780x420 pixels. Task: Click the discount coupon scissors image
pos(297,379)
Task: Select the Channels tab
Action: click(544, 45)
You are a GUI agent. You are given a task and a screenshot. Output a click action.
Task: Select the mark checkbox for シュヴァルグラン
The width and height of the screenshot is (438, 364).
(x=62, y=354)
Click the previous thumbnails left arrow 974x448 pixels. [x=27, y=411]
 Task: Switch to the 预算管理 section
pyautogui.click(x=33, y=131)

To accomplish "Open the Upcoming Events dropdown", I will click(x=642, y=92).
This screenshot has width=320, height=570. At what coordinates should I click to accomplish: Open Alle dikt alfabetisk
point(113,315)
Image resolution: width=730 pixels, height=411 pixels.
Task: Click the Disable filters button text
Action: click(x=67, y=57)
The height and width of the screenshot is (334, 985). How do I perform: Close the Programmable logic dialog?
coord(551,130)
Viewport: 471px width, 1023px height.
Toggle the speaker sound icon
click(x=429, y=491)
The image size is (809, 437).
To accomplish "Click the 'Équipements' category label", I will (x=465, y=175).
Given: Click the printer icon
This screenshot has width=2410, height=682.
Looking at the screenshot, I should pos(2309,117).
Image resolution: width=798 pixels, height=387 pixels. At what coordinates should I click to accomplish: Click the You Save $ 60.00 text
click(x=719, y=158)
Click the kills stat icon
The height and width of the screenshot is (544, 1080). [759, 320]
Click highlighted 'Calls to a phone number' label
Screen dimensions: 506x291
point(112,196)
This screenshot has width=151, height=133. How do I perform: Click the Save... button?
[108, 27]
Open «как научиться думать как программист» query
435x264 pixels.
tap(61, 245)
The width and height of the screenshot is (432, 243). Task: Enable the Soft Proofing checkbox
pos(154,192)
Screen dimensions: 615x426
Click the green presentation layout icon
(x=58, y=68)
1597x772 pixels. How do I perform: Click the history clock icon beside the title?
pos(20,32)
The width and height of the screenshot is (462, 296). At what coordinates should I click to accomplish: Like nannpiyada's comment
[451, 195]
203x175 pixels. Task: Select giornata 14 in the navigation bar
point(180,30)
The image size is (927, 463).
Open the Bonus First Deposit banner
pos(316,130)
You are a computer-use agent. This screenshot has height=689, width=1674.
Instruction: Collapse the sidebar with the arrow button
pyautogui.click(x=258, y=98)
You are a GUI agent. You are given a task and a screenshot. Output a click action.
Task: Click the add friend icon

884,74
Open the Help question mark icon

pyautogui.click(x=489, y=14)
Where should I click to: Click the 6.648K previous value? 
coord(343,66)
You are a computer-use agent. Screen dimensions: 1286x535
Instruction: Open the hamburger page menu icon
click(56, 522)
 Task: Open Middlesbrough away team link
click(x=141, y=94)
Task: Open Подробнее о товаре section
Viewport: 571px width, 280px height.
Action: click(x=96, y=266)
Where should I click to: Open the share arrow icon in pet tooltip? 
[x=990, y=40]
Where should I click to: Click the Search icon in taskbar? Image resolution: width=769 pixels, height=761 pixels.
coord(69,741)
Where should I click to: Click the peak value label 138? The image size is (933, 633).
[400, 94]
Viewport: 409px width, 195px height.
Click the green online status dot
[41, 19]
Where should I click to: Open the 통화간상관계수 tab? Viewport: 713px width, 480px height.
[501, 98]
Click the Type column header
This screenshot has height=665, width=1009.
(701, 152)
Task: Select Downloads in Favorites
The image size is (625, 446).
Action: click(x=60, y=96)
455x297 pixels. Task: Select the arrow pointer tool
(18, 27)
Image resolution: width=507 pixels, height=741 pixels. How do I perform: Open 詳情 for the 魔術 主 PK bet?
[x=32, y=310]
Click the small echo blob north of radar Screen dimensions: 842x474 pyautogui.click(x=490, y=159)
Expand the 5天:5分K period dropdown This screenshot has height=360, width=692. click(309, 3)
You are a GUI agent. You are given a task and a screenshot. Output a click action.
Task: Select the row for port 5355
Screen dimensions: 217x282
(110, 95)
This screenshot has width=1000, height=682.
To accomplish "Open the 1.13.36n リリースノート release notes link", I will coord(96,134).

::::

> Task details:
Using the entries above, find all lines with "dropdown". Copy them.

> Problem solution:
To accomplish "Open the Upcoming Events dropdown", I will click(x=642, y=92).
Expand the 5天:5分K period dropdown This screenshot has height=360, width=692. click(309, 3)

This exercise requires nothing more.